Just as the Action Motion Picture has its photographic basis in the race down the high-road, just as the Intimate Motion Picture has its photographic basis in the close-up interior scene, so the Photoplay of Splendor, in its four forms, is based on the fact that the kinetoscope can take in the most varied of out-of-door landscapes. It can reproduce fairy dells. It can give every ripple of the lily-pond. It can show us cathedrals within and without. It can take in the panorama of cyclopaean cloud, bending forest, storm-hung mountain. In like manner it can put on the screen great impersonal mobs of men. It can give us tremendous armies, moving as oceans move. The pictures of Fairy Splendor, Crowd Splendor, Patriotic Splendor, and Religious Splendor are but the embodiments of these backgrounds.
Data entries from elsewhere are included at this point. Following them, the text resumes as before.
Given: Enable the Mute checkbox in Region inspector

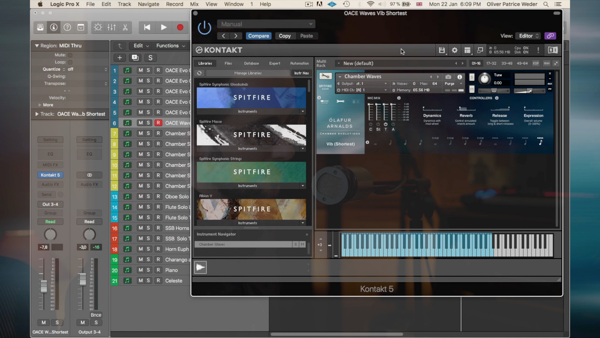Looking at the screenshot, I should click(x=70, y=55).
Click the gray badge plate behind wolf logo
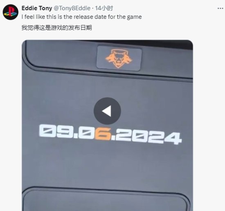Viewport: 225px width, 211px height. pyautogui.click(x=119, y=58)
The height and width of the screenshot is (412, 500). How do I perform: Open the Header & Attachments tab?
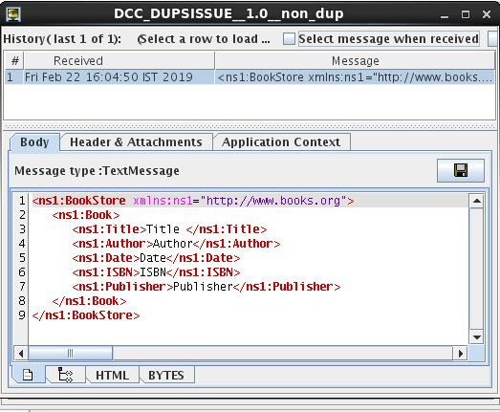[136, 141]
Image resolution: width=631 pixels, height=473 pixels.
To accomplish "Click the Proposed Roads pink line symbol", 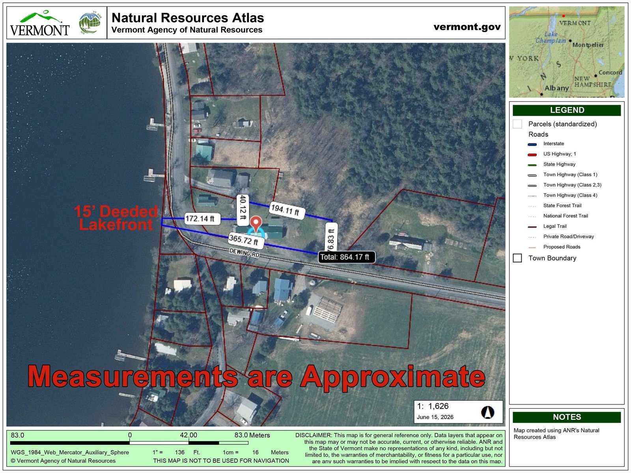I will (532, 248).
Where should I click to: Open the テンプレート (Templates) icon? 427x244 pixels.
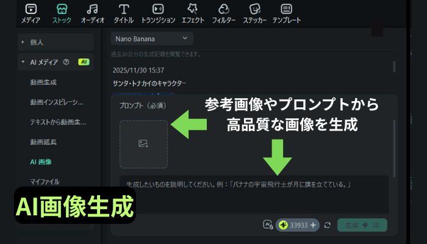coord(285,9)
And a photographic corollary quite useful in these four forms is that the camera has a kind of Hallowe’en witch-power. This power is the subject of this chapter.
The world-old legends and revelations of men in connection with the lovely out of doors, or lonely shrines, or derived from inspired crusading humanity moving in masses, can now be fitly retold. Also the fairy wand can do its work, the little dryad can come from the tree. And the spirits that guard the Republic can be seen walking on the clouds above the harvest-fields.
But we are concerned with the humblest voodooism at present.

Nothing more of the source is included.